> **Passage**

Map - Fraser Island (Fraser Island)

Fraser Island (Fraser Island)
Fraser Island is a World Heritage-listed island along the south-eastern coast in the Wide Bay–Burnett region, Queensland, Australia. The island is approximately 250 km north of the state capital, Brisbane, and is within the Fraser Coast Region local government area. The world heritage listing includes the island, its surrounding waters and parts of the nearby mainland.

Fraser Island, and some satellite islands off the southern west coast and thus in the Great Sandy Strait, previously formed the County of Fraser, which was subdivided into six parishes. Among the islands were Slain Island, Tooth Island, Roundbush Island, Moonboom Island, Gardner Island, Dream Island, Stewart Island, and the Reef Islands, all part of the southernmost parish of Talboor.

The island is about 123 km long and 22 km wide. It was inscribed as a World Heritage Site in 1992. The island is considered to be the largest sand island in the world at 1840 km2. It is also Queensland's largest island, Australia's sixth largest island and the largest island on the east coast of Australia.

Fraser Island has rainforests, eucalyptus woodland, mangrove forests, wallum and peat swamps, sand dunes and coastal heaths. It is made up of sand that has been accumulating for approximately 750,000 years on volcanic bedrock that provides a natural catchment for the sediment carried on a strong offshore current northwards along the coast. Unlike on many sand dunes, plant life is abundant due to the naturally occurring mycorrhizal fungi present in the sand, which release nutrients in a form that can be absorbed by the plants. The island is home to a small number of mammal species, as well as a diverse range of birds, reptiles and amphibians, including the occasional saltwater crocodile. The island is protected as part of the Great Sandy National Park, and is a popular tourism destination.

The island has been inhabited for as long as 5,000 years. Explorer James Cook sailed by the island in May 1770. Matthew Flinders landed near the most northern point of the island in 1802. The traditional Butchulla name is K'gari or Gari. For a short period the island was known as Great Sandy Island before becoming Fraser Island, named after James Fraser who died there after become shipwrecked on a nearby reef.

> **Work to complete**
Continue the Fraser Island passage from its last sentence.

Screenshot grounding data
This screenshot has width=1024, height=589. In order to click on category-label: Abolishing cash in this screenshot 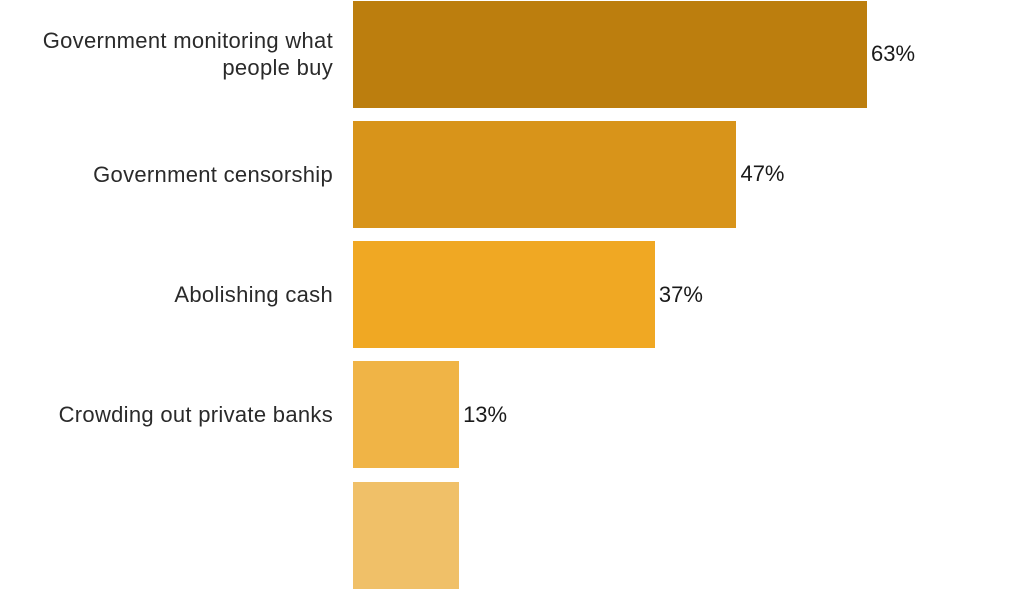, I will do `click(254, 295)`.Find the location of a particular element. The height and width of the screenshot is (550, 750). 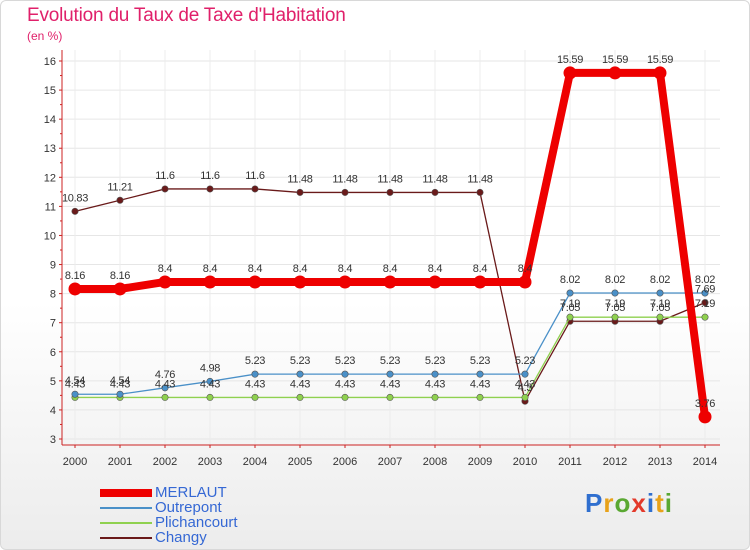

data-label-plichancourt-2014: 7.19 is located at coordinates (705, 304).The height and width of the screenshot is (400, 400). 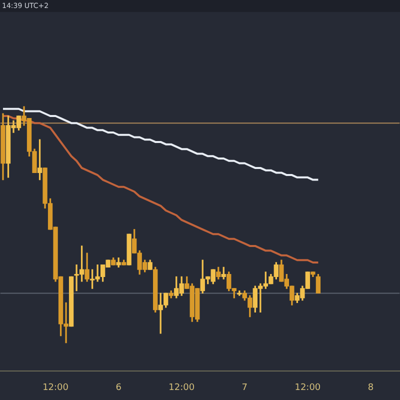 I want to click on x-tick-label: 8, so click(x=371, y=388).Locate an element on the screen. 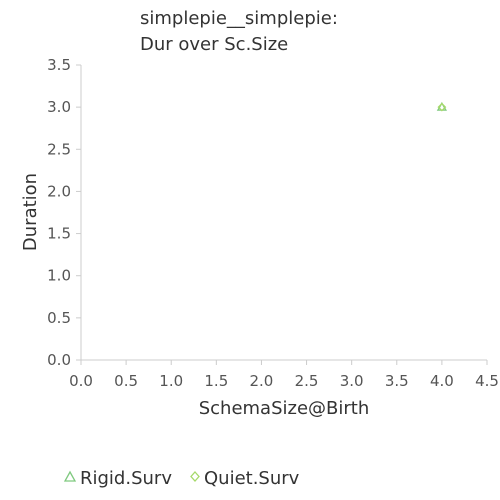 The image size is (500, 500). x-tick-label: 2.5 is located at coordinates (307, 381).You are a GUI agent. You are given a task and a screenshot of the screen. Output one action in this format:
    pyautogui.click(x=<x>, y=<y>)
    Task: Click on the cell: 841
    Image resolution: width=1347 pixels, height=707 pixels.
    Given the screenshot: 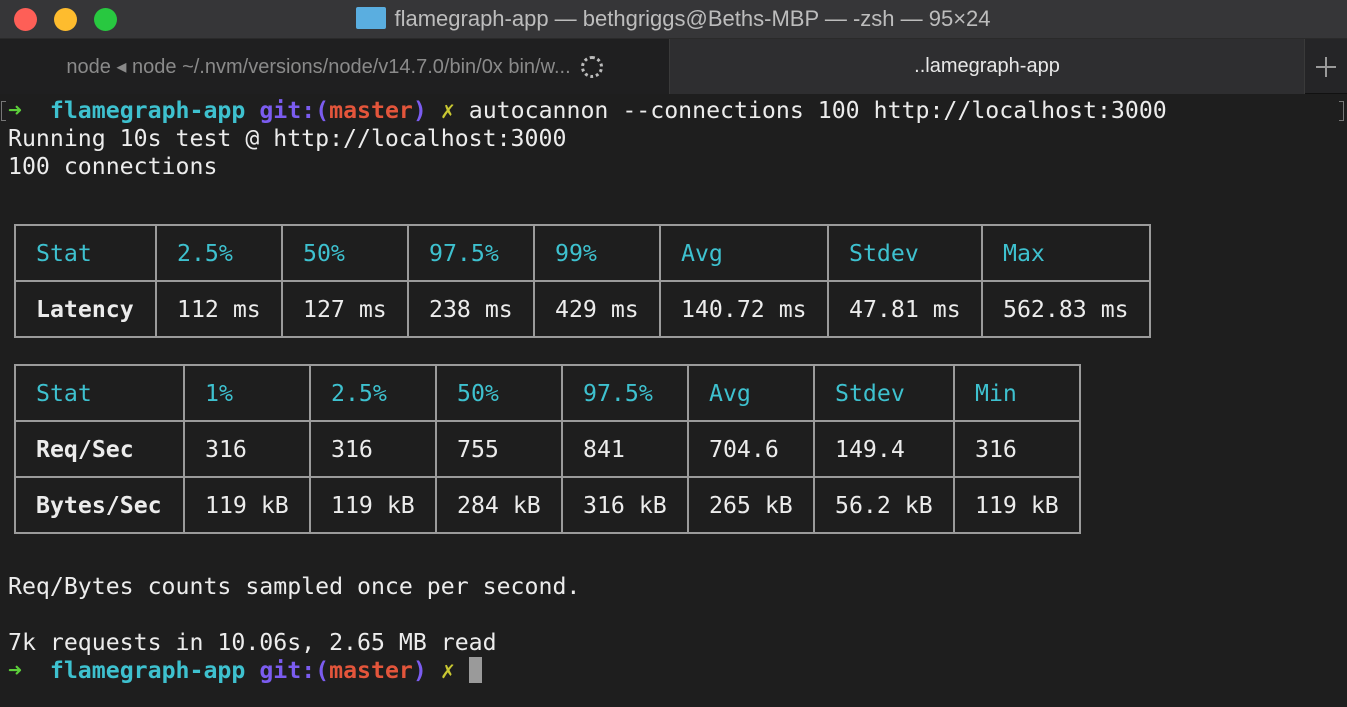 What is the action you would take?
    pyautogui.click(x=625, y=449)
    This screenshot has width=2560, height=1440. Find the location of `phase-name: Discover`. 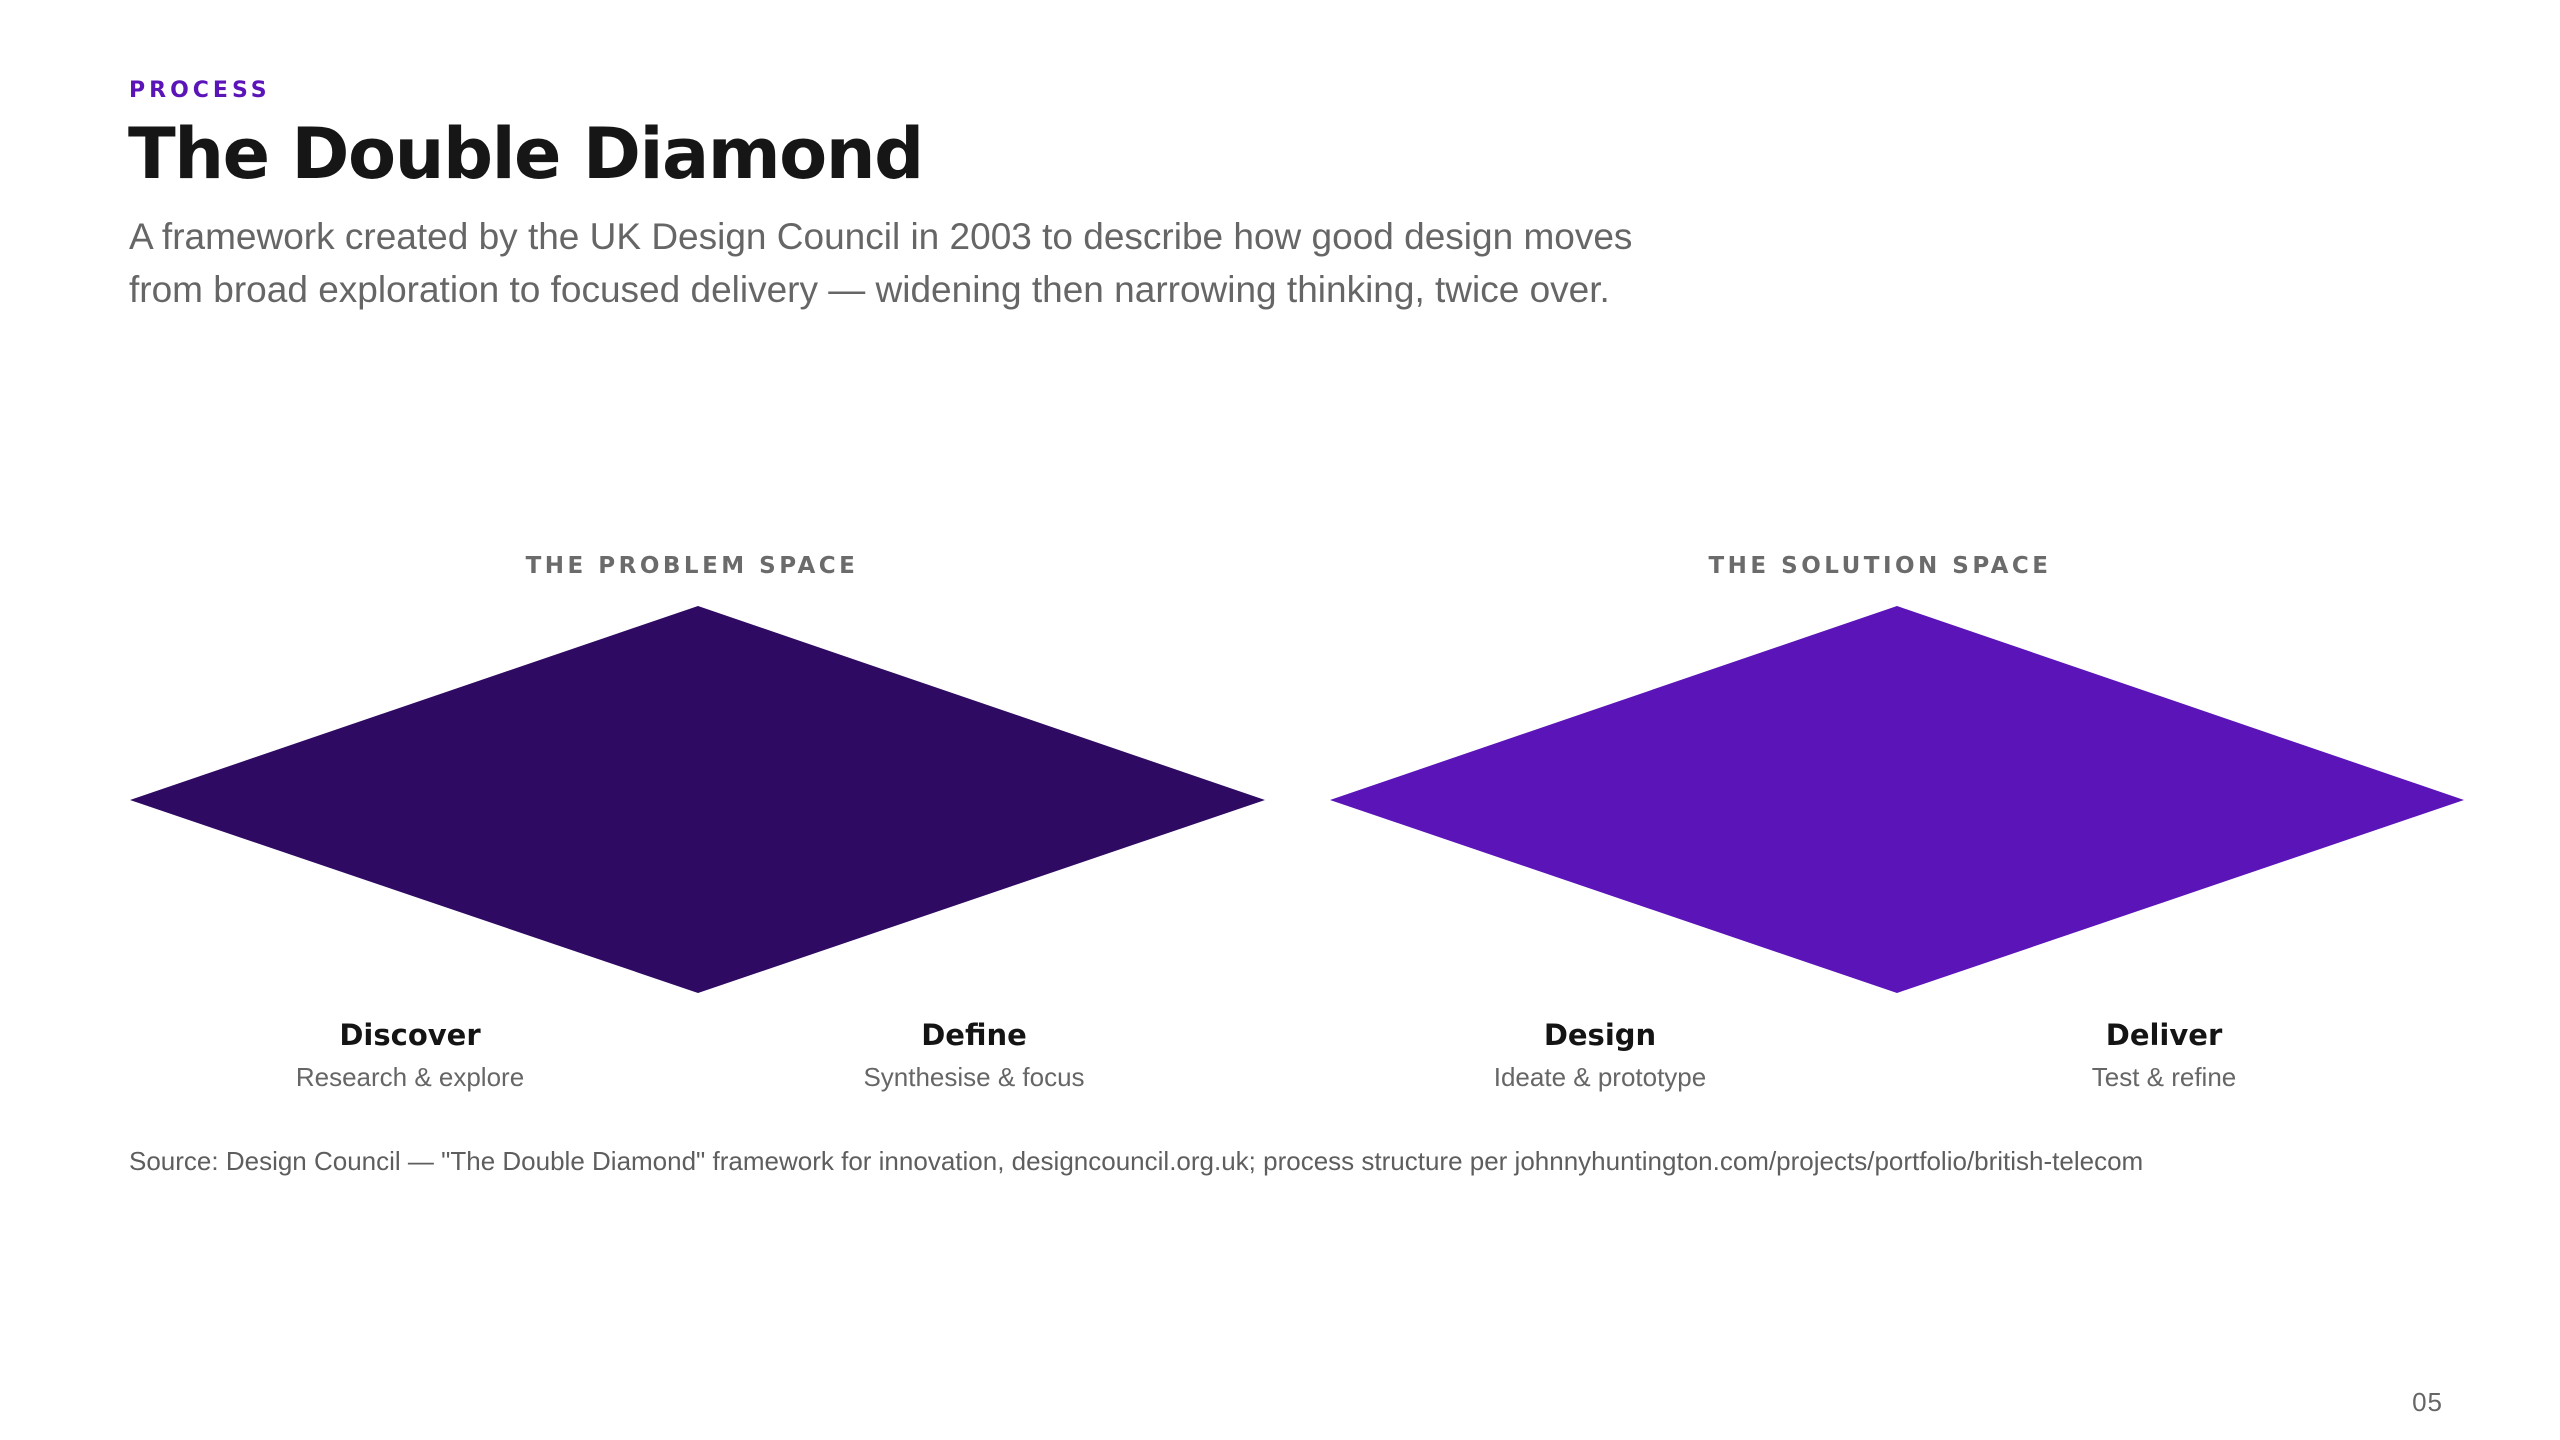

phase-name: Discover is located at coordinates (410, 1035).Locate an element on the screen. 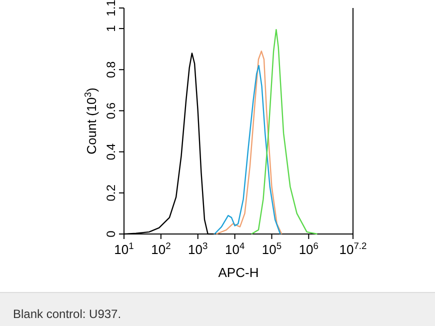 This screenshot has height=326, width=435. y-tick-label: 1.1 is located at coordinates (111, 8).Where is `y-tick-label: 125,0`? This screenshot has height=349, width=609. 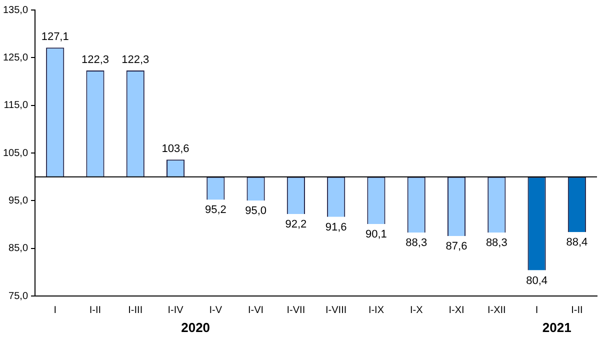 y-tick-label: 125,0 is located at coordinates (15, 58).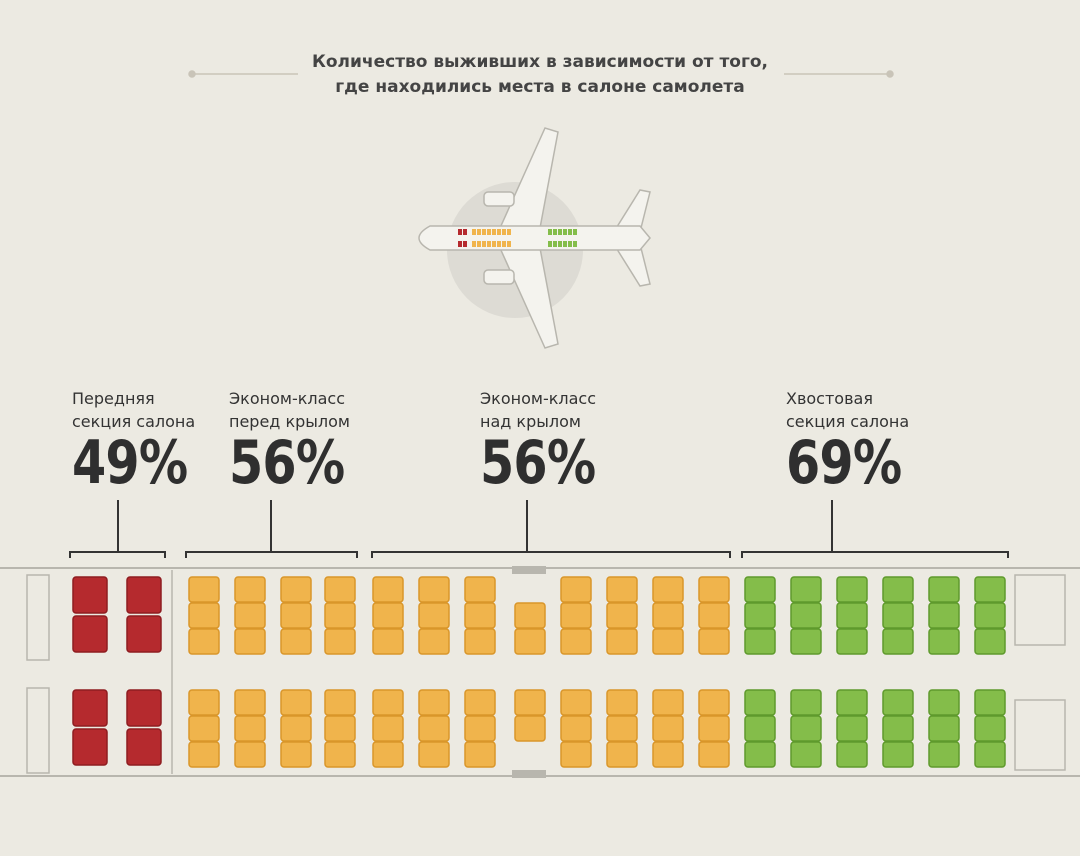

> **Response**
In 1992, Fraser Island was listed as a UNESCO World Heritage Site. In 2021, the listing was updated to add the traditional Butchulla Aboriginal name of K'gari as well as the island's official name of Fraser Island. In 2009, as part of the Q150 celebrations, Fraser Island was announced as one of the Q150 Icons of Queensland for its role as a "Natural attraction".

The earliest known name of the island is "K'gari" in the Butchulla (Badjala) language (pronounced "gurri"). It comes from a creation story- according to the Butchulla Dreaming story, the creator being Beiral sent his messenger Yendingie to create land and sea for the people. His helper, a "beautiful white spirit called Princess K’gari", worked hard to create the shores and the land, but afterwards persuaded Yedingie to let her stay on their beautiful creation. In order to stay, she had to be changed into an island, so Yedingie created lakes, vegetation, animals and people to keep her company. She remains today, happy "in, and as a 'paradise'".

After European colonisation, it was called Great Sandy Island and then Fraser Island from 1842, after James Fraser who was shipwrecked nearby and who died on the island in early August 1836, after being speared by an Aboriginal person.

The island has also been referred to as Thoorgine, or Thoorgine Island.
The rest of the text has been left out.